[TASK INPUTS Boundary: Start]

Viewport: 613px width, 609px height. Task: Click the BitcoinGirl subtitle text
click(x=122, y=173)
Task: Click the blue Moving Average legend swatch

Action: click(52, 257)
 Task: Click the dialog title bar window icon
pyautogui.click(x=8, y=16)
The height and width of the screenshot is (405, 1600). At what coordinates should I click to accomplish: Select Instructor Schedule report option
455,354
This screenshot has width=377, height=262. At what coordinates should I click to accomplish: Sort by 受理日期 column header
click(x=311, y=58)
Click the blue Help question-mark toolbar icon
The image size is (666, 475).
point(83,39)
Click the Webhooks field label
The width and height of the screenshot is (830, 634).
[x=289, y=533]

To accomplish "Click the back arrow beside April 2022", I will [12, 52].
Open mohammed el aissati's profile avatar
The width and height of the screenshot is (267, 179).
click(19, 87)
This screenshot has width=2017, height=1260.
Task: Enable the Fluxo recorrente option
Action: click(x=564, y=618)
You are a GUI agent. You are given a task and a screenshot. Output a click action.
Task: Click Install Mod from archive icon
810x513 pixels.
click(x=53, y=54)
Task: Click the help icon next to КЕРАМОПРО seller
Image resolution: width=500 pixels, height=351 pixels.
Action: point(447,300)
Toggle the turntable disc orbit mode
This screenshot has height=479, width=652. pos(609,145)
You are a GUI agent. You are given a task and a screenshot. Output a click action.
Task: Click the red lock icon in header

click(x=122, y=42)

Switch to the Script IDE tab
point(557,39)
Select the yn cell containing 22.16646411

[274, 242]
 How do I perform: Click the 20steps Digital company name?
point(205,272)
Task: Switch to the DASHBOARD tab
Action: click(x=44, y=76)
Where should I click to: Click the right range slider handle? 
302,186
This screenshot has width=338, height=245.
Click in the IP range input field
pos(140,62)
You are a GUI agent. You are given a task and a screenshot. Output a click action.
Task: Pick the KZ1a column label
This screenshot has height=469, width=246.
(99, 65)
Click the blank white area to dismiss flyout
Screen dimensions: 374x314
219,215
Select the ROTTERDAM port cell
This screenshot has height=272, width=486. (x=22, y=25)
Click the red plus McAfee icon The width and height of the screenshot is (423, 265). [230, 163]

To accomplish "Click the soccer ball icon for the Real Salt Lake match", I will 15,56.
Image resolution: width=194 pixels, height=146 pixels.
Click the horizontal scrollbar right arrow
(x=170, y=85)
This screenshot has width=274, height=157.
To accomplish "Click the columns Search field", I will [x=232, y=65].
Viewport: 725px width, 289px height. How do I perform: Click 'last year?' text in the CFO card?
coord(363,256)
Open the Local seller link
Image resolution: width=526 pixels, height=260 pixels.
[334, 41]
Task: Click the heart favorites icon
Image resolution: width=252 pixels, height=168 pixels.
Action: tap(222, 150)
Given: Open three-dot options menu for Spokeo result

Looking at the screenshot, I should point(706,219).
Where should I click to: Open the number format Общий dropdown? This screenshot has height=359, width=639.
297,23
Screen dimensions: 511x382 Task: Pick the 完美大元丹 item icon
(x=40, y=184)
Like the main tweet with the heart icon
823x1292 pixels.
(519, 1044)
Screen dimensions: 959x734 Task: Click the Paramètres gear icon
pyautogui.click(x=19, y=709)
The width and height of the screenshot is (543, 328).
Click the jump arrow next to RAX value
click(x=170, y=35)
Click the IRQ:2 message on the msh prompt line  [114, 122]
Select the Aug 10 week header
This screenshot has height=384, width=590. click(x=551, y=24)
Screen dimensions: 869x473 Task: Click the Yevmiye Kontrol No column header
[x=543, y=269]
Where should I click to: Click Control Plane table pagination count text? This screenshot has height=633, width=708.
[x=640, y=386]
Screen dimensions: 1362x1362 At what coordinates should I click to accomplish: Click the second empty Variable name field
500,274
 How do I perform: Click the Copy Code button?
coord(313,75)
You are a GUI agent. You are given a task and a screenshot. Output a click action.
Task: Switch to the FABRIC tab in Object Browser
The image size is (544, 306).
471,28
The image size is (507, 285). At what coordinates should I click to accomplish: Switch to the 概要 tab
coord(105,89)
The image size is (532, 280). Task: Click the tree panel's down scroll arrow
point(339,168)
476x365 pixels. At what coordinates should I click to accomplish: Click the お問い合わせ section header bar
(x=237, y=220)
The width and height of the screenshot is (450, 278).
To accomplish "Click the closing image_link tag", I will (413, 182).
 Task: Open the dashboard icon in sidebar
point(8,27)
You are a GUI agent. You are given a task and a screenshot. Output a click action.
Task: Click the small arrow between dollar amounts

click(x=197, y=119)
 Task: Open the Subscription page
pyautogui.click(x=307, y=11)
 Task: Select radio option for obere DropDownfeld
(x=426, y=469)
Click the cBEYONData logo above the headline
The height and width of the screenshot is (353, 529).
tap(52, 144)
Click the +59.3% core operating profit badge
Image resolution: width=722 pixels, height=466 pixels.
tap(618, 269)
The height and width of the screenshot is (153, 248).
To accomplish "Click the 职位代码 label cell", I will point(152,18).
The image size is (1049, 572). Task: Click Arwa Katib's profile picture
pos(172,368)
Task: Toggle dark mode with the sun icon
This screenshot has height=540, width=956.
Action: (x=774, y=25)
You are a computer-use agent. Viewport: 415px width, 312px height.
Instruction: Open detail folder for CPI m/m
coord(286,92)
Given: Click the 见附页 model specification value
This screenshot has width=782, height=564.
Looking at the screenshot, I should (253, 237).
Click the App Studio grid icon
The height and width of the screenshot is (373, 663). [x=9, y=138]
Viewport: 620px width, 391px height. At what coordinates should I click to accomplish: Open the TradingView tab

[TASK INPUTS Boundary: End]

After reading the data above, print it all again exactly.

Viewport: 613px width, 609px height. Task: Click the BitcoinGirl subtitle text
click(x=122, y=173)
Task: Click the blue Moving Average legend swatch

Action: click(52, 257)
 Task: Click the dialog title bar window icon
pyautogui.click(x=8, y=16)
The height and width of the screenshot is (405, 1600). At what coordinates should I click to accomplish: Select Instructor Schedule report option
455,354
This screenshot has width=377, height=262. At what coordinates should I click to accomplish: Sort by 受理日期 column header
click(x=311, y=58)
Click the blue Help question-mark toolbar icon
The image size is (666, 475).
point(83,39)
Click the Webhooks field label
The width and height of the screenshot is (830, 634).
[x=289, y=533]

To accomplish "Click the back arrow beside April 2022", I will [12, 52].
Open mohammed el aissati's profile avatar
The width and height of the screenshot is (267, 179).
click(19, 87)
This screenshot has width=2017, height=1260.
Task: Enable the Fluxo recorrente option
Action: click(x=564, y=618)
You are a GUI agent. You are given a task and a screenshot. Output a click action.
Task: Click Install Mod from archive icon
810x513 pixels.
click(x=53, y=54)
Task: Click the help icon next to КЕРАМОПРО seller
Image resolution: width=500 pixels, height=351 pixels.
Action: point(447,300)
Toggle the turntable disc orbit mode
This screenshot has height=479, width=652. pos(609,145)
You are a GUI agent. You are given a task and a screenshot. Output a click action.
Task: Click the red lock icon in header

click(x=122, y=42)

Switch to the Script IDE tab
point(557,39)
Select the yn cell containing 22.16646411

[274, 242]
 How do I perform: Click the 20steps Digital company name?
point(205,272)
Task: Switch to the DASHBOARD tab
Action: click(x=44, y=76)
Where should I click to: Click the right range slider handle? 
302,186
This screenshot has width=338, height=245.
Click in the IP range input field
pos(140,62)
You are a GUI agent. You are given a task and a screenshot. Output a click action.
Task: Pick the KZ1a column label
This screenshot has height=469, width=246.
(99, 65)
Click the blank white area to dismiss flyout
Screen dimensions: 374x314
219,215
Select the ROTTERDAM port cell
This screenshot has height=272, width=486. (x=22, y=25)
Click the red plus McAfee icon The width and height of the screenshot is (423, 265). [230, 163]

To accomplish "Click the soccer ball icon for the Real Salt Lake match", I will 15,56.
Image resolution: width=194 pixels, height=146 pixels.
Click the horizontal scrollbar right arrow
(x=170, y=85)
This screenshot has width=274, height=157.
To accomplish "Click the columns Search field", I will [x=232, y=65].
Viewport: 725px width, 289px height. How do I perform: Click 'last year?' text in the CFO card?
coord(363,256)
Open the Local seller link
Image resolution: width=526 pixels, height=260 pixels.
[334, 41]
Task: Click the heart favorites icon
Image resolution: width=252 pixels, height=168 pixels.
Action: tap(222, 150)
Given: Open three-dot options menu for Spokeo result

Looking at the screenshot, I should point(706,219).
Where should I click to: Open the number format Общий dropdown? This screenshot has height=359, width=639.
297,23
Screen dimensions: 511x382 Task: Pick the 完美大元丹 item icon
(x=40, y=184)
Like the main tweet with the heart icon
823x1292 pixels.
(519, 1044)
Screen dimensions: 959x734 Task: Click the Paramètres gear icon
pyautogui.click(x=19, y=709)
The width and height of the screenshot is (543, 328).
Click the jump arrow next to RAX value
click(x=170, y=35)
Click the IRQ:2 message on the msh prompt line  [114, 122]
Select the Aug 10 week header
This screenshot has height=384, width=590. click(x=551, y=24)
Screen dimensions: 869x473 Task: Click the Yevmiye Kontrol No column header
[x=543, y=269]
Where should I click to: Click Control Plane table pagination count text? This screenshot has height=633, width=708.
[x=640, y=386]
Screen dimensions: 1362x1362 At what coordinates should I click to accomplish: Click the second empty Variable name field
500,274
 How do I perform: Click the Copy Code button?
coord(313,75)
You are a GUI agent. You are given a task and a screenshot. Output a click action.
Task: Switch to the FABRIC tab in Object Browser
The image size is (544, 306).
471,28
The image size is (507, 285). At what coordinates should I click to accomplish: Switch to the 概要 tab
coord(105,89)
The image size is (532, 280). Task: Click the tree panel's down scroll arrow
point(339,168)
476x365 pixels. At what coordinates should I click to accomplish: Click the お問い合わせ section header bar
(x=237, y=220)
The width and height of the screenshot is (450, 278).
To accomplish "Click the closing image_link tag", I will (413, 182).
 Task: Open the dashboard icon in sidebar
point(8,27)
You are a GUI agent. You are given a task and a screenshot. Output a click action.
Task: Click the small arrow between dollar amounts

click(x=197, y=119)
 Task: Open the Subscription page
pyautogui.click(x=307, y=11)
 Task: Select radio option for obere DropDownfeld
(x=426, y=469)
Click the cBEYONData logo above the headline
The height and width of the screenshot is (353, 529).
tap(52, 144)
Click the +59.3% core operating profit badge
Image resolution: width=722 pixels, height=466 pixels.
tap(618, 269)
The height and width of the screenshot is (153, 248).
To accomplish "Click the 职位代码 label cell", I will point(152,18).
The image size is (1049, 572). Task: Click Arwa Katib's profile picture
pos(172,368)
Task: Toggle dark mode with the sun icon
This screenshot has height=540, width=956.
Action: (x=774, y=25)
You are a computer-use agent. Viewport: 415px width, 312px height.
Instruction: Open detail folder for CPI m/m
coord(286,92)
Given: Click the 见附页 model specification value
This screenshot has width=782, height=564.
Looking at the screenshot, I should (253, 237).
Click the App Studio grid icon
The height and width of the screenshot is (373, 663). [x=9, y=138]
Viewport: 620px width, 391px height. At what coordinates should I click to accomplish: Open the TradingView tab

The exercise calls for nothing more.